**Work item**
When you reach the line that contains "This screenshot has width=640, height=420." in the data below, start reproducing lines exactly, and stop after the line that contains "Click the rain".

**Dataset records**
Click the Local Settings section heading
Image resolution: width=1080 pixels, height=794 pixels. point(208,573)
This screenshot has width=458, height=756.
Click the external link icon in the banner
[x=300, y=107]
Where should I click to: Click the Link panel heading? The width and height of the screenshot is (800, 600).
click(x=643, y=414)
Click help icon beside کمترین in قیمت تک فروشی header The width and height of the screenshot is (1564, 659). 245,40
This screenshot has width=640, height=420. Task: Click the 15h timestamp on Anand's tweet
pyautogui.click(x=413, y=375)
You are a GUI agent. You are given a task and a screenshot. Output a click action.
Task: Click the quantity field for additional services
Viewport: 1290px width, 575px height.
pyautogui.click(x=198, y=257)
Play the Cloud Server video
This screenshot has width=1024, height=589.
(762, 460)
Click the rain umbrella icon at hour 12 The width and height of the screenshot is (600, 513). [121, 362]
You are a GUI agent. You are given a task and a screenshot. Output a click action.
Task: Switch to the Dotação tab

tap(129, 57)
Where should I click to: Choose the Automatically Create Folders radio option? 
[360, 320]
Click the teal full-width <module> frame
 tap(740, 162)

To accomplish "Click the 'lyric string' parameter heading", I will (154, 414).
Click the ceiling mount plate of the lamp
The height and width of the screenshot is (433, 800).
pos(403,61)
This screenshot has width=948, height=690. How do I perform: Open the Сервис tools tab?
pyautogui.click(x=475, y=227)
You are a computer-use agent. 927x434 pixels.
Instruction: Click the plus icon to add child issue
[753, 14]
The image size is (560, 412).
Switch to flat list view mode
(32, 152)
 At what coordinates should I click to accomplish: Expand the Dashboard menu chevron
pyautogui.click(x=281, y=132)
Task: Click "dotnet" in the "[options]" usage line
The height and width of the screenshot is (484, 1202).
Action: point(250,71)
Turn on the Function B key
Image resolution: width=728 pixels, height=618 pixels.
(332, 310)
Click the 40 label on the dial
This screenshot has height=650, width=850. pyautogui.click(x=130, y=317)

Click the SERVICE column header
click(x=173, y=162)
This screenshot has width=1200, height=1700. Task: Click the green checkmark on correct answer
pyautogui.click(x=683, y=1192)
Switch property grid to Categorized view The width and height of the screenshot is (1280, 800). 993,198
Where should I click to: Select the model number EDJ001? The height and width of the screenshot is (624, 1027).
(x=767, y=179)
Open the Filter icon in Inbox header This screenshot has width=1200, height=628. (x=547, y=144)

**Exercise result**
This screenshot has width=640, height=420. Task: Click the 15h timestamp on Anand's tweet
pyautogui.click(x=413, y=375)
You are a GUI agent. You are given a task and a screenshot. Output a click action.
Task: Click the quantity field for additional services
Viewport: 1290px width, 575px height.
pyautogui.click(x=198, y=257)
Play the Cloud Server video
This screenshot has width=1024, height=589.
(762, 460)
Click the rain umbrella icon at hour 12 The width and height of the screenshot is (600, 513). [121, 362]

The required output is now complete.